**WORK TO BE COMPLETED:**
Pictures do not belong in the copy. Return all of the entries exactly.

**Records excerpted from a collection:**
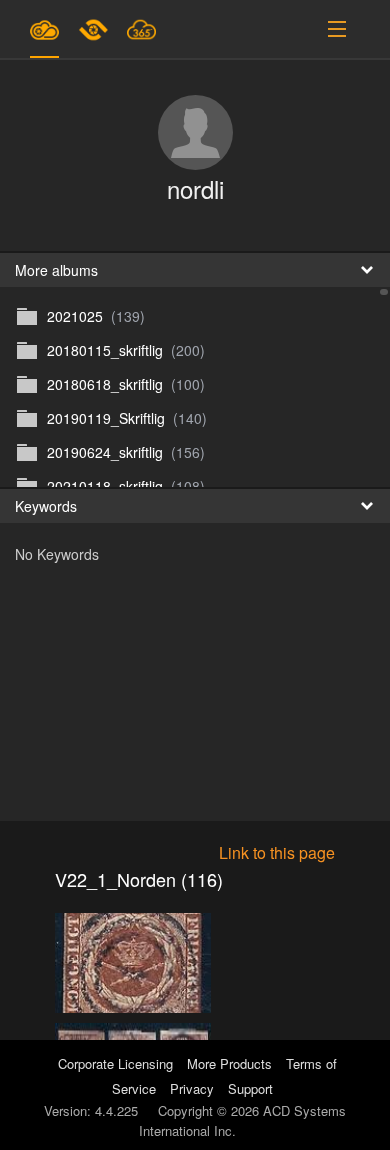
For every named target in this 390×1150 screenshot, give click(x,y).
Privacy (192, 1088)
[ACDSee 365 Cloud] (141, 29)
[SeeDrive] (44, 29)
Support (250, 1088)
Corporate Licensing (117, 1063)
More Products (229, 1063)
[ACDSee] (95, 29)
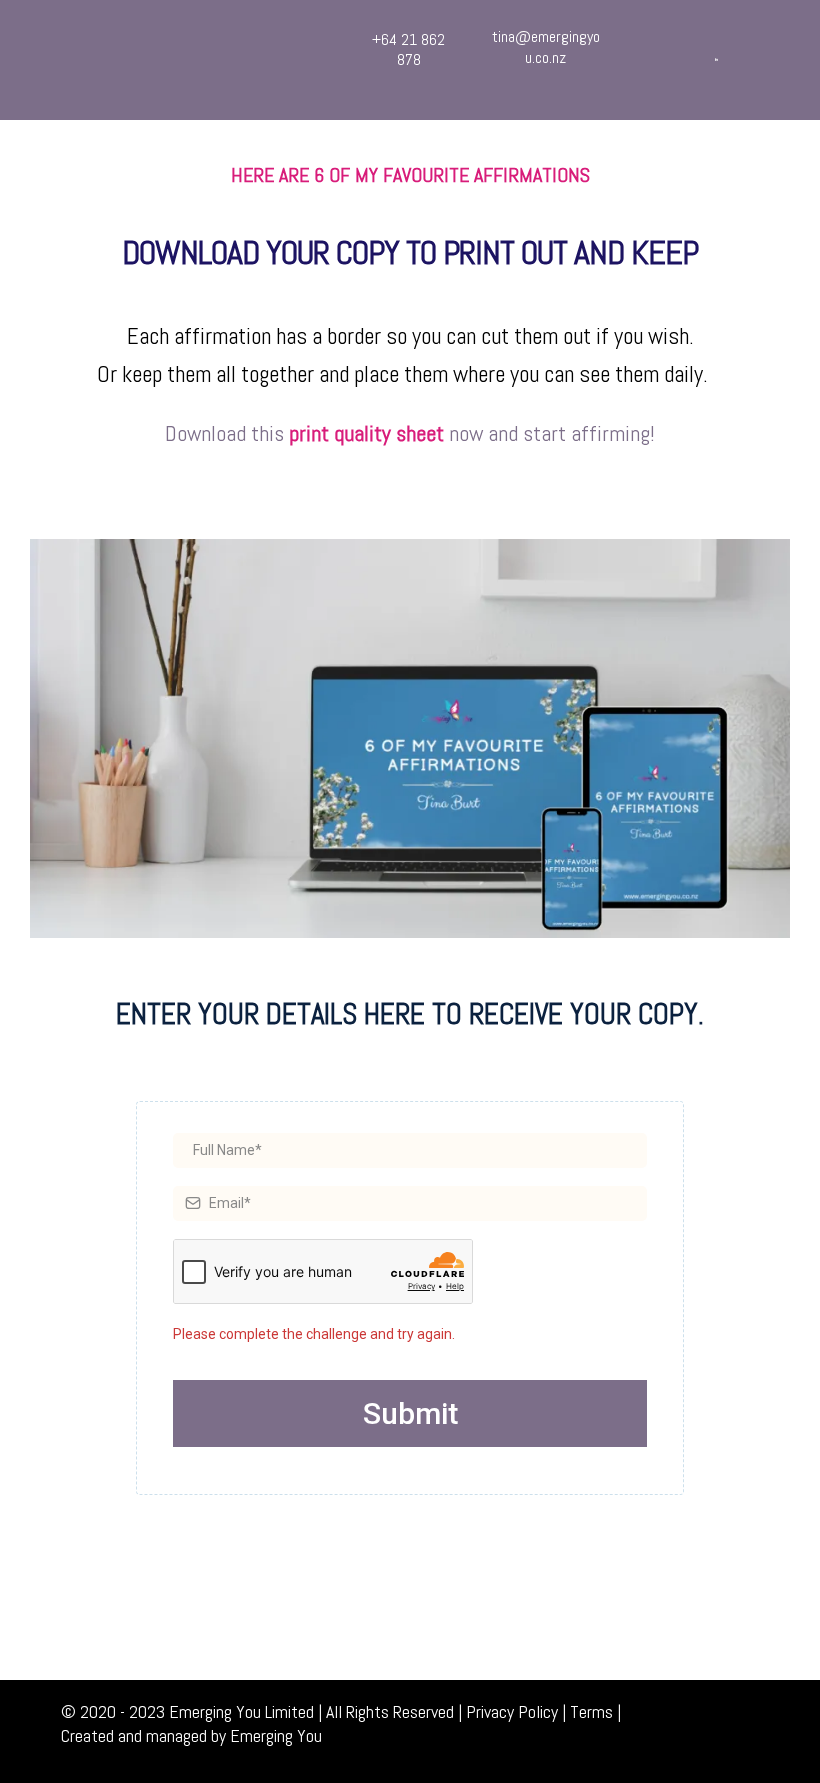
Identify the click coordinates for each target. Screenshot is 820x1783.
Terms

**RESULT BELOW:**
For every named target in this 390×1150 screenshot, give click(x,y).
Privacy (192, 1088)
[ACDSee 365 Cloud] (141, 29)
[SeeDrive] (44, 29)
Support (250, 1088)
Corporate Licensing (117, 1063)
More Products (229, 1063)
[ACDSee] (95, 29)
Identify the click coordinates for each target. Screenshot is 820x1783.
Terms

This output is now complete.